Du reste, l’amitié de João pour David Reübeni s’était refroidie. Reçu d’abord à la cour, où il eut plusieurs entretiens avec le roi par l’intermédiaire d’un interprète, David avait obtenu la promesse que le gouvernement portugais mettrait à la disposition de son frère, le prétendu souverain d’Arabie, huit vaisseaux et quatre mille armes à feu pour marcher contre les Arabes musulmans et les Turcs. Mais, sur ces entrefaites, Miguel de Silva, ambassadeur du Portugal auprès du pape au moment où David séjournait à Rome, et qui avait toujours considéré le soi-disant prince juif comme un aventurier, était revenu à Lisbonne. Là, il s’efforça d’éveiller la méfiance du roi contre David Reübeni, qui, d’ailleurs, avait été grandement compromis par l’enthousiasme qu’il excitait parmi les Marranes. On avait aussi appris que Diogo Pirès ou Salomon Molcho s’était soumis à la circoncision et avait cherché un refuge en Turquie. La cour en fut fort scandalisée et en rendit responsable David Reübeni. Celui-ci fut donc brusquement invité, après un séjour d’un an, à quitter le Portugal ; on lui accorda un délai de deux mois pour ses préparatifs de départ.
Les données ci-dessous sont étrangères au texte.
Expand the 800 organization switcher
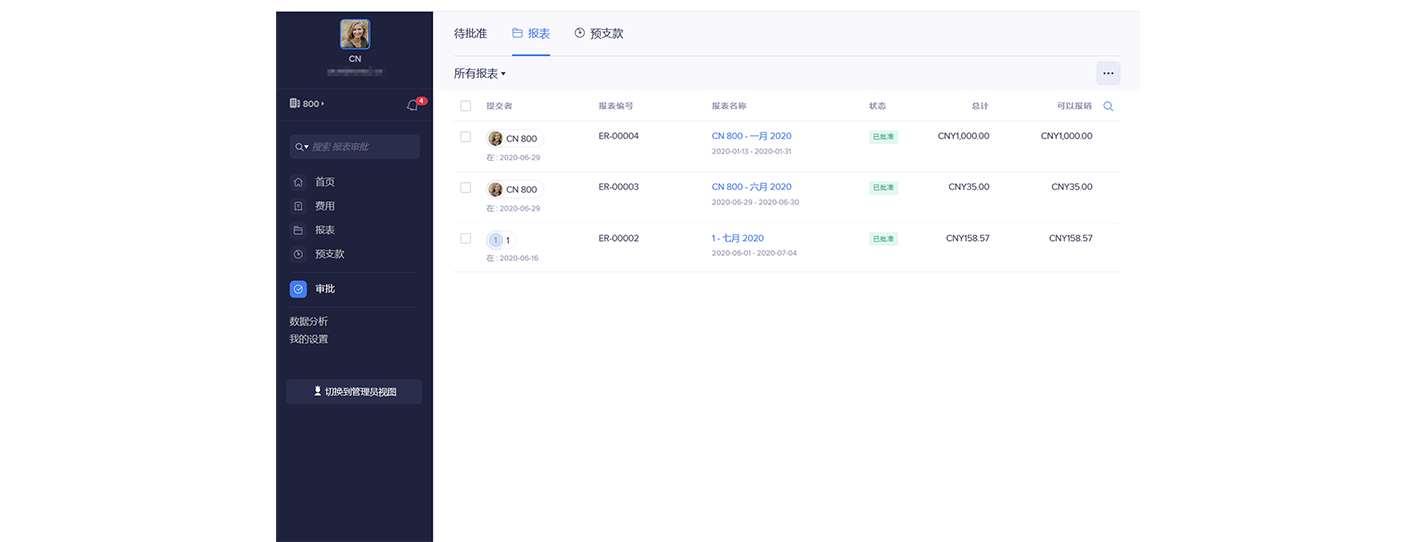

Le vaisseau où il s’était embarqué avec sa suite fut poussé sur la côte espagnole. Arrêté et jeté en prison en Espagne, il était appelé à comparaître devant un tribunal du Saint-Office, quand l’empereur Charles le fit remettre en liberté. Il se rendit alors à Avignon, la ville des papes.

Après sa rupture avec David Ruëbeni, le roi João fut sollicité avec une nouvelle insistance par la reine, les dominicains et quelques grands d’établir en Portugal des tribunaux d’inquisition.